### [What to work on]
Copy the items from the line containing "will click(81, 292)." through the line containing "click(x=220, y=13)", replacing "Approval Chain" with "Review Chain" and leaving everything else unchanged.

### [Supplied data]
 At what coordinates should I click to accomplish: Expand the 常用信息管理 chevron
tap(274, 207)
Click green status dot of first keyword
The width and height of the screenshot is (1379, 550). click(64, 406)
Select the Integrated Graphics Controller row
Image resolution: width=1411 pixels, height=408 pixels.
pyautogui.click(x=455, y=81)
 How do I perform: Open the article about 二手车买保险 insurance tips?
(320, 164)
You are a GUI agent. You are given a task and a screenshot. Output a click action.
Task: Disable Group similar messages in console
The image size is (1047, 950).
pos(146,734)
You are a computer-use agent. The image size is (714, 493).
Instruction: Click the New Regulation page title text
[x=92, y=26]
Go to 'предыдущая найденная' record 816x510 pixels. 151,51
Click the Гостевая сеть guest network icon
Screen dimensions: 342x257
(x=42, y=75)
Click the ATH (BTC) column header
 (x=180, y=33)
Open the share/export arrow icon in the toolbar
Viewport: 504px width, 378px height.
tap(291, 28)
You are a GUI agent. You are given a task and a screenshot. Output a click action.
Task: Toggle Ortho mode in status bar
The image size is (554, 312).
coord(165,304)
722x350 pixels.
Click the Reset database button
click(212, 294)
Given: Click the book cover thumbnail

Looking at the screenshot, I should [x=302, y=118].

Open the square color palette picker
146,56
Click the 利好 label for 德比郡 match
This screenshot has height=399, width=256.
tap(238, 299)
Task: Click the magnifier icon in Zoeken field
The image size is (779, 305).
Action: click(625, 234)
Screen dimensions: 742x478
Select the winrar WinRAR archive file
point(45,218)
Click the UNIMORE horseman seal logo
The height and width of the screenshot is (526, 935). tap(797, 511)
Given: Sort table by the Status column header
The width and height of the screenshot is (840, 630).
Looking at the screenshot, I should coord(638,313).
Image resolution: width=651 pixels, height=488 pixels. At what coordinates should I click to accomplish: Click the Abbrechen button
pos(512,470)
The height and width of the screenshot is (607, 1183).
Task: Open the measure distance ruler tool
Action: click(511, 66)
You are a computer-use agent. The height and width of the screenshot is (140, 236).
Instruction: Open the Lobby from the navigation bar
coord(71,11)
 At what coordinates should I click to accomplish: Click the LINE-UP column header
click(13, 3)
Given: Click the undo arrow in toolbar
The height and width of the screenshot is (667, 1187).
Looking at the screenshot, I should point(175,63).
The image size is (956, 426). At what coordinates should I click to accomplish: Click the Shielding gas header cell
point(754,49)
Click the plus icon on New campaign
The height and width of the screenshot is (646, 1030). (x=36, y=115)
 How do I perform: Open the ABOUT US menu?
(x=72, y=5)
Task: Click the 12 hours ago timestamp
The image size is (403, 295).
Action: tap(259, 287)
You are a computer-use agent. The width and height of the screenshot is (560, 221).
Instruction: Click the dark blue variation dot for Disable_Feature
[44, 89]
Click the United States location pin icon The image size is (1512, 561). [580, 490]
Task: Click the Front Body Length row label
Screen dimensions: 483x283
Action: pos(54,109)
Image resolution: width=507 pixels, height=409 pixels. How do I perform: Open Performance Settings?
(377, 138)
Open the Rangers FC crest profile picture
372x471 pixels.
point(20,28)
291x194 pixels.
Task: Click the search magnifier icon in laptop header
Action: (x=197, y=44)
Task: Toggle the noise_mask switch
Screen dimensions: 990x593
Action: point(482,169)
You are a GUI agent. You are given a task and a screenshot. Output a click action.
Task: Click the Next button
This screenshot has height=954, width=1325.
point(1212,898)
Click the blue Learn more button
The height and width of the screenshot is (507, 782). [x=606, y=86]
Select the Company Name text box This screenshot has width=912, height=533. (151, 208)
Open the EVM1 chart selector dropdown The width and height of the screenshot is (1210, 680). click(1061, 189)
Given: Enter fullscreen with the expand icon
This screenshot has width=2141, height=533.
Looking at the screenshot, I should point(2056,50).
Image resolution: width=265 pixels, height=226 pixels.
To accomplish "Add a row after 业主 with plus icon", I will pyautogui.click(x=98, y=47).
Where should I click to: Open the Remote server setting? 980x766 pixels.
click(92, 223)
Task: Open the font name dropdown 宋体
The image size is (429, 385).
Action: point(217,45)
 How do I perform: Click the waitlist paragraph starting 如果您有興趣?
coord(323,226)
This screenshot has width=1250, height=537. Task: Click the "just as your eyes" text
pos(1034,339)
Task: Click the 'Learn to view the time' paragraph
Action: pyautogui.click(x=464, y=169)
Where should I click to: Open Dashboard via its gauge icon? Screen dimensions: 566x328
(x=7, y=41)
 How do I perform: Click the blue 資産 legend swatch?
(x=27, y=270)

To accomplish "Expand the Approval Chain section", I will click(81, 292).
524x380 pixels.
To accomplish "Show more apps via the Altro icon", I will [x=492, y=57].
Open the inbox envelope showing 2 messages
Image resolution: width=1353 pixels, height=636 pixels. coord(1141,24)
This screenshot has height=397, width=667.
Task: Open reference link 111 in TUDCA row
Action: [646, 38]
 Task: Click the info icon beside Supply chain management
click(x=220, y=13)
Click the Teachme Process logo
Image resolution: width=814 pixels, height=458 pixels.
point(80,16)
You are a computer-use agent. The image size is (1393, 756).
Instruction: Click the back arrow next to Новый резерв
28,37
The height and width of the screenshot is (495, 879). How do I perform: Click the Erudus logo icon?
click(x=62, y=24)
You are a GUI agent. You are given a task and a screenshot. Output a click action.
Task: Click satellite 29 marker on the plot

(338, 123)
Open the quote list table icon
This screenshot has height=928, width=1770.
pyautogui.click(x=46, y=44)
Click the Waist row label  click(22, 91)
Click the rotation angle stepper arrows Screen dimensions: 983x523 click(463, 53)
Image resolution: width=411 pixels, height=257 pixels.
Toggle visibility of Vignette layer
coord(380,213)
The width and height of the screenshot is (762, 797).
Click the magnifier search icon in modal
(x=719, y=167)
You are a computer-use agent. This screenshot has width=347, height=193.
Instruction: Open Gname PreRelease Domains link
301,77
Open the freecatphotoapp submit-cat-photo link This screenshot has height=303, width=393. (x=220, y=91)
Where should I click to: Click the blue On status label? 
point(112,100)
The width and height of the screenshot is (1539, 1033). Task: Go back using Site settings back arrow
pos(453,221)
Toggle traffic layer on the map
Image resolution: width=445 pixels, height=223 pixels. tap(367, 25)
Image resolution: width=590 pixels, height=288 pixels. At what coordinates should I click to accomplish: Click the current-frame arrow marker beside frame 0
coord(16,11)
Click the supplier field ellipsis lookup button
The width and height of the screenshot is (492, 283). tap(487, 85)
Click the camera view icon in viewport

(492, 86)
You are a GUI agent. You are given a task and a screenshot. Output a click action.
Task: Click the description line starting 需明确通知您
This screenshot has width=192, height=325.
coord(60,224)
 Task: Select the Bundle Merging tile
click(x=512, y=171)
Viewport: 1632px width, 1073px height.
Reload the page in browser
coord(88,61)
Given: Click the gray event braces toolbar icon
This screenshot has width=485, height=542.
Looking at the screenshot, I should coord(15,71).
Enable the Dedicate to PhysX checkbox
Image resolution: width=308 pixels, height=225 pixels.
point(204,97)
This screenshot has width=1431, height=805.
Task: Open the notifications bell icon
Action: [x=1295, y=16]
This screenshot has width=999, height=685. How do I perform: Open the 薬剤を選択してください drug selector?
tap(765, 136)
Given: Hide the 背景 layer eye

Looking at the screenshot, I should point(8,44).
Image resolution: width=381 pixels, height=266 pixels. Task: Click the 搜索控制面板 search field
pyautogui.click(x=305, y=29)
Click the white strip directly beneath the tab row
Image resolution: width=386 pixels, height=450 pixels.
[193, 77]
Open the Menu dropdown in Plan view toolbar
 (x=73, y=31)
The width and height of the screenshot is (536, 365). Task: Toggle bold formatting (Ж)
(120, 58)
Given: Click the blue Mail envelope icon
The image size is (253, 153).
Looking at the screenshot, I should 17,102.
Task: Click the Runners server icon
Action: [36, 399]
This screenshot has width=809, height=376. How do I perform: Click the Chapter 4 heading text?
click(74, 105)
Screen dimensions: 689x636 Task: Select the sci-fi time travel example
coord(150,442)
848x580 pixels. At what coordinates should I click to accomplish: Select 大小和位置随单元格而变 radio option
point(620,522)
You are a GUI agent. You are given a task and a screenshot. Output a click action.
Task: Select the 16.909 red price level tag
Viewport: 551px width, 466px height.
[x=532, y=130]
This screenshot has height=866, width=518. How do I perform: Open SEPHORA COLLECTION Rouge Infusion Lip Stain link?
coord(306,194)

### [Task answer]
To accomplish "Expand the Review Chain section", I will click(81, 292).
524x380 pixels.
To accomplish "Show more apps via the Altro icon", I will [x=492, y=57].
Open the inbox envelope showing 2 messages
Image resolution: width=1353 pixels, height=636 pixels. coord(1141,24)
This screenshot has height=397, width=667.
Task: Open reference link 111 in TUDCA row
Action: [646, 38]
 Task: Click the info icon beside Supply chain management
click(x=220, y=13)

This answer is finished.